● **TASK BRIEF**: Where a line in the records below includes "Viewport", pull that line out.

── EXERCISE INPUTS ──

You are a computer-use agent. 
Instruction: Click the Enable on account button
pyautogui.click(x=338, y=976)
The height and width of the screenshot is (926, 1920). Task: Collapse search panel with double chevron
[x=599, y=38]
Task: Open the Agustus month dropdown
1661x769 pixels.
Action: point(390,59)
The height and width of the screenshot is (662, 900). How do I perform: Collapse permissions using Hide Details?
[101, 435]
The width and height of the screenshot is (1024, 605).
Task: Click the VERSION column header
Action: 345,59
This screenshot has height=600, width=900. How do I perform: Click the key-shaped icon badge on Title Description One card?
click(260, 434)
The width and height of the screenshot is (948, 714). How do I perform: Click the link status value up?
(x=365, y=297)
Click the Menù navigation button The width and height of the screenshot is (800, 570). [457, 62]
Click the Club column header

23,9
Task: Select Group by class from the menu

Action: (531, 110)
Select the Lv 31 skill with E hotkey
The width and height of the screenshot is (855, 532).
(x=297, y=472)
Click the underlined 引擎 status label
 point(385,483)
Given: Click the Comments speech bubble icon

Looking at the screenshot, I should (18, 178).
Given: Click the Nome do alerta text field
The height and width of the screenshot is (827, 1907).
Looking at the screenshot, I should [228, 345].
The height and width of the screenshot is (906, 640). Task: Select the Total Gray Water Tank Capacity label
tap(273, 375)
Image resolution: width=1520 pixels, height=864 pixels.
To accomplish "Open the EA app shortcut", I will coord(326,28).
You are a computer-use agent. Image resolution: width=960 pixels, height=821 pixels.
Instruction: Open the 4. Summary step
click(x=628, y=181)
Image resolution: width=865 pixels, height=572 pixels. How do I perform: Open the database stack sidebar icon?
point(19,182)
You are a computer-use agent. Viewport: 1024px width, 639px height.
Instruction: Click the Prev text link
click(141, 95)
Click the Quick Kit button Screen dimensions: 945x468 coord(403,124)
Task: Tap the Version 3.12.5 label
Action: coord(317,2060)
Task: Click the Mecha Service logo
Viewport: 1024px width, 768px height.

───

● **ANSWER AREA**:
You are a computer-use agent. Viewport: 1024px width, 639px height.
Viewport: 1024px width, 768px height.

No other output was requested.